:: INPUT MATERIAL

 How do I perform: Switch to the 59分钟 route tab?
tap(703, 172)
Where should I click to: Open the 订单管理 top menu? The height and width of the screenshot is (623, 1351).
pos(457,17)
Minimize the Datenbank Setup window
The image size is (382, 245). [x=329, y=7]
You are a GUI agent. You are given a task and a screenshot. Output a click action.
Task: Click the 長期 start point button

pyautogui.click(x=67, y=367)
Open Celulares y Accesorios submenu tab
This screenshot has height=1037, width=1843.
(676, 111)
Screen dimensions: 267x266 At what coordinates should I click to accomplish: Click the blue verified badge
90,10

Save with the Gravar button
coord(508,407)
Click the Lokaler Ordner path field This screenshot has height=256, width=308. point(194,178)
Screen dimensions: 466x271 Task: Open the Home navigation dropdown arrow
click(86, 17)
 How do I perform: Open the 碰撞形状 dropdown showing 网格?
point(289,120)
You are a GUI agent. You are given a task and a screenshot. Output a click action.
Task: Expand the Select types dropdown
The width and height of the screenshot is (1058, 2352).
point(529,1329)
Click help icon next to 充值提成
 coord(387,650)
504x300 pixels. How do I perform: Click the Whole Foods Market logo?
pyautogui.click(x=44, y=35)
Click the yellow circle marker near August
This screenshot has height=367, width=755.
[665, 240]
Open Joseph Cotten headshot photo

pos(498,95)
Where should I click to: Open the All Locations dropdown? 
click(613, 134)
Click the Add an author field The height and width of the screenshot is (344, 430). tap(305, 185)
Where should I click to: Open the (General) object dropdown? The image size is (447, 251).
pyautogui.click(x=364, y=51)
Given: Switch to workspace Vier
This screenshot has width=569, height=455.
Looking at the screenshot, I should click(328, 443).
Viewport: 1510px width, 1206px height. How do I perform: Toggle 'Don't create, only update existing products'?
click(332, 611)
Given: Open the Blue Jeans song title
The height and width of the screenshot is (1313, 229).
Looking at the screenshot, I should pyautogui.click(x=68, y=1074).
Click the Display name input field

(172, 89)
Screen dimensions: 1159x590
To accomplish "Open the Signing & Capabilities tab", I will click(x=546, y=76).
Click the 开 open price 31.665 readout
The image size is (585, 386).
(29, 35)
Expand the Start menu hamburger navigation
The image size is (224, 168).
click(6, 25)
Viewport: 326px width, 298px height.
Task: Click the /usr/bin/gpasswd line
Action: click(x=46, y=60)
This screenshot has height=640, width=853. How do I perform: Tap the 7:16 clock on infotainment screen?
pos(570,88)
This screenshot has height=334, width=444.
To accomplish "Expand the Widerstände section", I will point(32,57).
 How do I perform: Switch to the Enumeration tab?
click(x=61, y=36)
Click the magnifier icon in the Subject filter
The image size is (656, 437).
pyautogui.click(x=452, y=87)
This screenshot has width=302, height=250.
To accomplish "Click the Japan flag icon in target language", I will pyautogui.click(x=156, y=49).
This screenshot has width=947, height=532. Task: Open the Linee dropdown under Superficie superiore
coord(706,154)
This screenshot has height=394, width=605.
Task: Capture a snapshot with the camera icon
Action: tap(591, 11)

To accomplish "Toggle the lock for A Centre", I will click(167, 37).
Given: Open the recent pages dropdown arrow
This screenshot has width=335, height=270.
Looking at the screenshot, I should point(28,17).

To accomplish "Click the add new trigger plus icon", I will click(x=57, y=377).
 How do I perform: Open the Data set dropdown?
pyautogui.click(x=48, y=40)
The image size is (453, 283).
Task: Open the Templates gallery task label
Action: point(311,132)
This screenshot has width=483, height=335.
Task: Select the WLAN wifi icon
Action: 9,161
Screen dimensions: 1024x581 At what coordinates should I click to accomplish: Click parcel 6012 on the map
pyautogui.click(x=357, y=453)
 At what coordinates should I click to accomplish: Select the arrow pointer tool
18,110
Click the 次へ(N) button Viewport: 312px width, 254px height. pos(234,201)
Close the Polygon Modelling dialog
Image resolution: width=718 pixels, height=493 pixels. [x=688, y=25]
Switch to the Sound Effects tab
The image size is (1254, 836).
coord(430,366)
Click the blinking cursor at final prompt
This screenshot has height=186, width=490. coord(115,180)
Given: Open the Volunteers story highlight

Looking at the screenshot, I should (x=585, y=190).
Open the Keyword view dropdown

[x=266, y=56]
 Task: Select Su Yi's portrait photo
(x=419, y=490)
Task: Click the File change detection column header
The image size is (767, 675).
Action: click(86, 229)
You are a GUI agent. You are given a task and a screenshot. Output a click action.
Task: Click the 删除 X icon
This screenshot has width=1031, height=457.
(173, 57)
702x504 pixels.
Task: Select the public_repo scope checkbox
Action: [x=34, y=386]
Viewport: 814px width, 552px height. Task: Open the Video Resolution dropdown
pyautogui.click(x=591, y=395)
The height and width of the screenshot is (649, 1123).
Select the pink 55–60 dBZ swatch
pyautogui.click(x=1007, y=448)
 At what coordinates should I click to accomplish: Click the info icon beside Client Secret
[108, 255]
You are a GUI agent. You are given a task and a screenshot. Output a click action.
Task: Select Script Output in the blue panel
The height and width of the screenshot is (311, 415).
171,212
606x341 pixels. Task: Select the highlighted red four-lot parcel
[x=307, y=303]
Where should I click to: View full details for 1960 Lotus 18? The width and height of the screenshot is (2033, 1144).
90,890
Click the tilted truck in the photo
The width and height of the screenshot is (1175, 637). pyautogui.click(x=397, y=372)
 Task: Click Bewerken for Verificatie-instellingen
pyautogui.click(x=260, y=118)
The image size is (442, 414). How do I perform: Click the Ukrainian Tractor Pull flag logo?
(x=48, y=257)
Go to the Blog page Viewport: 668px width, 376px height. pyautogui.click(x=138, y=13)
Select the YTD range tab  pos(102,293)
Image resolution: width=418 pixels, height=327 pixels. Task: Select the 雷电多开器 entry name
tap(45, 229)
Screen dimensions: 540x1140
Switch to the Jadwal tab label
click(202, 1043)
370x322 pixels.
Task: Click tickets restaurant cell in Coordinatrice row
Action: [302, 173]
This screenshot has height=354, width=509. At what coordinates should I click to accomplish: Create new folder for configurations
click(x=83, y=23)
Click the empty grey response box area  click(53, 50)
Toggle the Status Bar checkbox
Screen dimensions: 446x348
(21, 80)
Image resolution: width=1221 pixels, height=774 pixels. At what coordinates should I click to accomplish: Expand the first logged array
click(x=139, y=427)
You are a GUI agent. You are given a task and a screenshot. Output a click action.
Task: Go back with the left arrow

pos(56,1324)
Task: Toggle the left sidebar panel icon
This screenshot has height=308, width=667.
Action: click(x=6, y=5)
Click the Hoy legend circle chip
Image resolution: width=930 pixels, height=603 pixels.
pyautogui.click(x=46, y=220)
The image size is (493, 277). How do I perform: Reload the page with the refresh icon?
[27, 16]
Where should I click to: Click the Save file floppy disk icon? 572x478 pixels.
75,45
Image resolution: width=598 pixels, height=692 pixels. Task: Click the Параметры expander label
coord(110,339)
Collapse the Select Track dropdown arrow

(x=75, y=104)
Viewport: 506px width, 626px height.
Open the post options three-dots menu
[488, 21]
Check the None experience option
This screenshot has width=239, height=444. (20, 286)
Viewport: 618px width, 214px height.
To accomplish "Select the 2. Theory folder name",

::::

[ABOUT THIS TASK] Read through the lines above and collect those that contain the string "panel".

[ANSWER SPACE]
Task: Select Script Output in the blue panel
Task: Toggle the left sidebar panel icon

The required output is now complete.